Order and overview of the machines
- ORDVAC and ILLIAC I: ORDVAC was finished in spring 1951 and checked out by the U.S. Army at Aberdeen Proving Grounds. UIUC then built ILLIAC I based on the same design. ILLIAC I was the first von Neumann–architecture computer owned by an American university and entered service on September 22, 1952. It used about 2,800 vacuum tubes, weighed around five tons, and stored 40-bit words with 1,024 words of fast memory and 12,800 on drum memory. After the launch of Sputnik in 1957, ILLIAC I helped calculate an ephemeris of the satellite’s orbit. ILLIAC I was retired in 1963 when ILLIAC II was completed.

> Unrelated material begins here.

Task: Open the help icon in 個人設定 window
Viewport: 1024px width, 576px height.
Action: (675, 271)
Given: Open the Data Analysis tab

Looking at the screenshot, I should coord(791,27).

- ILLIAC II: This was UIUC’s first transistorized and pipelined supercomputer. Work began in 1958 and it became operational in 1962, about two years later than hoped. It was about 100 times faster than many contemporary machines. It had 8,192 words of core memory and 65,536 words on magnetic drums, with fast access for short loops. The word size was 52 bits, and floating-point numbers used a 7-bit exponent and 45-bit mantissa. Instructions could be 26 or 13 bits long. ILLIAC II featured a pipelined design with units called advanced control, delayed control, and interplay, and it used Muller speed-independent circuitry in part of its control. In 1963, Donald Gillies used ILLIAC II to help find large prime numbers (three Mersenne primes known at the time). Hideo Aiso contributed to the project’s arithmetic unit.
- ILLIAC III: Built in 1966 as a fine-grained SIMD pattern-recognition computer, it was used for image processing of bubble chamber experiments and later for biological images. It was destroyed by a fire in 1968.

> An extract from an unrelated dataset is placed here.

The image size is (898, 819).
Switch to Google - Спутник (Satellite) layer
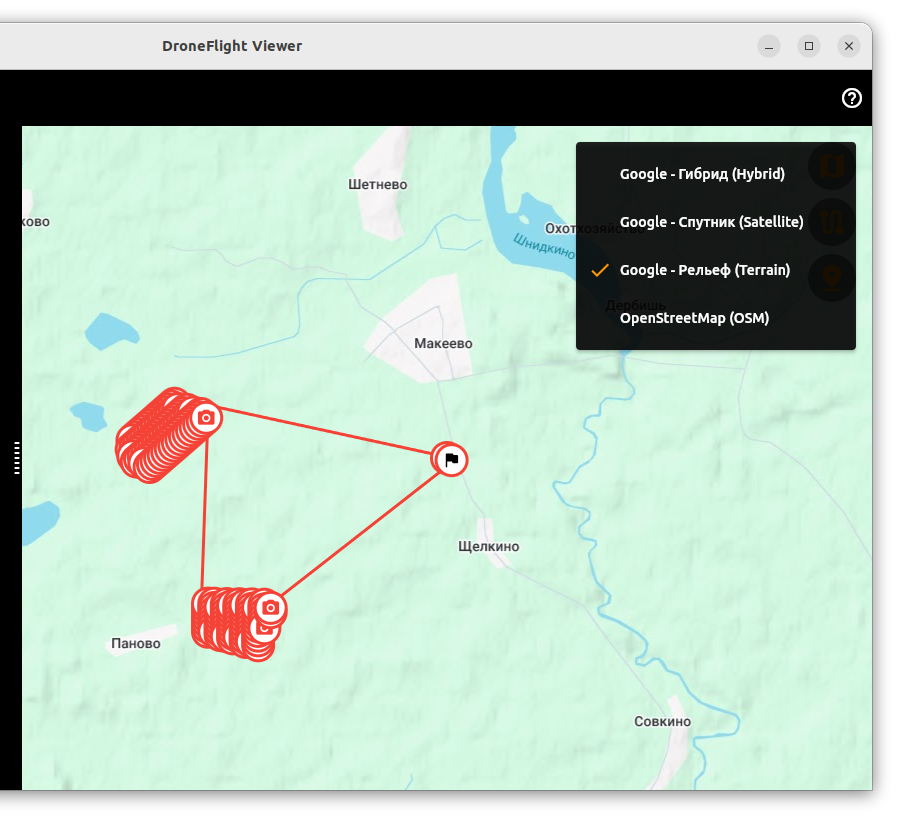711,222
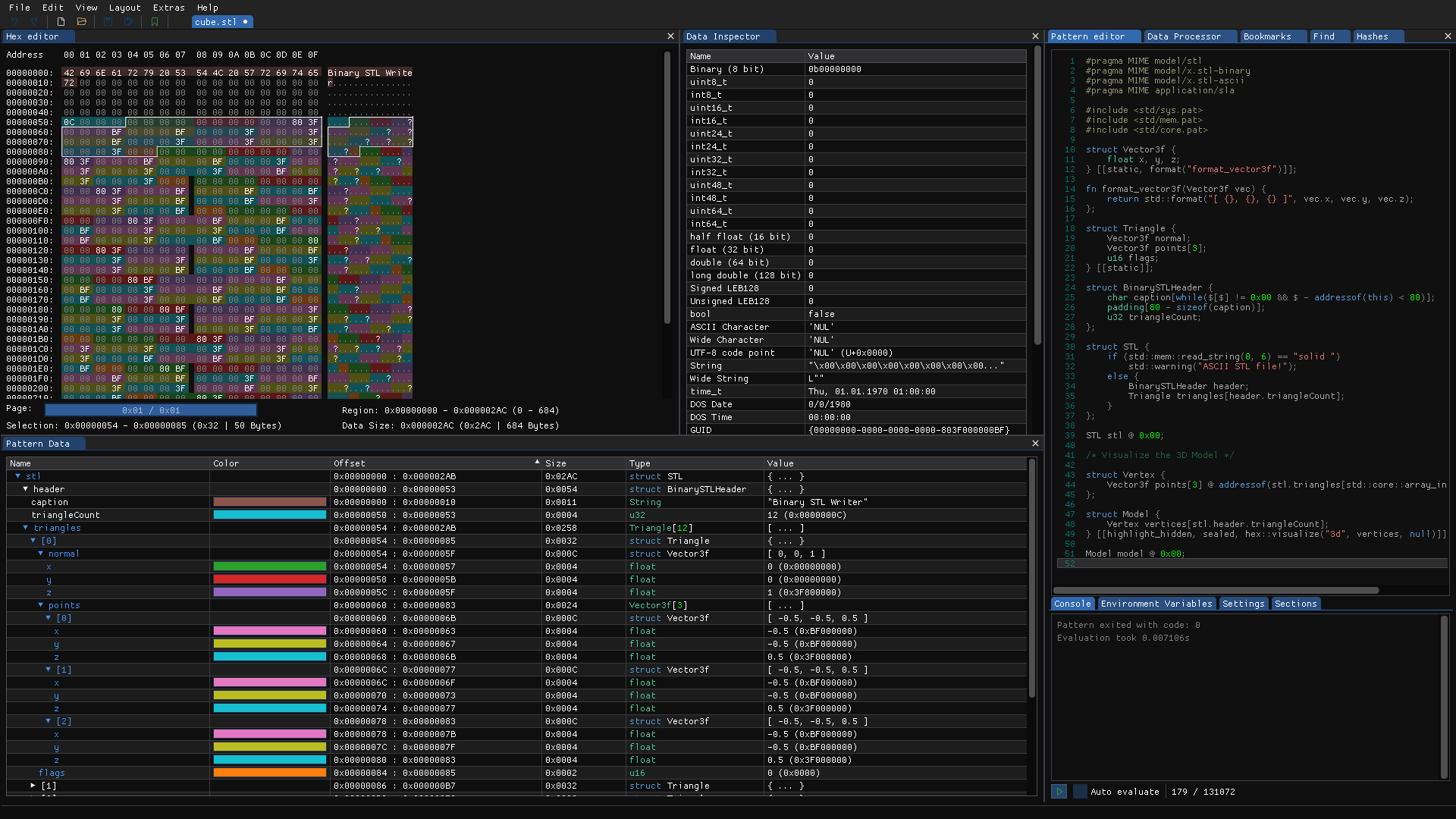
Task: Open the Environment Variables tab
Action: [1156, 604]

- ILLIAC IV: This was an early attempt at a massively parallel computer, designed to use up to 256 processors arranged in four quadrants. Each quadrant would have a control unit and 64 processing elements. The project faced major cost overruns when the intended large-scale chips (LSI) from Texas Instruments could not be delivered at the promised price, forcing a redesign with smaller chips and a scale-back from four quadrants to one. The machine was very large and complex, and it suffered from power and space challenges. It was built by Burroughs in Great Valley, Pennsylvania, but delays and disputes caused it not to be installed at UIUC. In 1972, the first quadrant was finally delivered and operated at NASA’s Ames Research Center, where it ran much faster than other machines of the time. A Control Unit and some PEs from ILLIAC IV can be seen today at the Computer History Museum.
- CEDAR (sometimes called ILLIAC V): Completed in 1988, CEDAR was a hierarchical shared-memory (symmetric multiprocessing) system led by David Kuck. It advanced interconnection networks, parallel algorithms, and compilers for parallel work.

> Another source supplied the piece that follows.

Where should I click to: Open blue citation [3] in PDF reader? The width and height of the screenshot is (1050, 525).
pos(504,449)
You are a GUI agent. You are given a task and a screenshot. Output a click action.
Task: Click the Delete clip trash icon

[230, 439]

- ILLIAC 6 and Trusted ILLIAC: Design work began in 2005 at UIUC under Luddy Harrison for ILLIAC 6, planned as a 65,536-node system using commodity DSP cores, aiming for over 1.2 quadrillion multiply-accumulate operations per second and very high bandwidth. The Trusted ILLIAC was completed in 2006 at UIUC’s Coordinated Science Laboratory and Information Trust Institute. It was a 256-node Linux cluster with each node having two processors, onboard FPGAs for smart compilers and trust features, fault management, and online adaptation. Each node had about 8 GB of memory on a fast bus, with high-speed interconnects (PCI-Express to FPGAs and InfiniBand between nodes).

In short, the ILLIAC line started as early, transistorized, and highly experimental UIUC projects that pushed the boundaries of memory, processing speed, and parallelism, influencing many later supercomputers and shaping how researchers thought about computing power for science and engineering.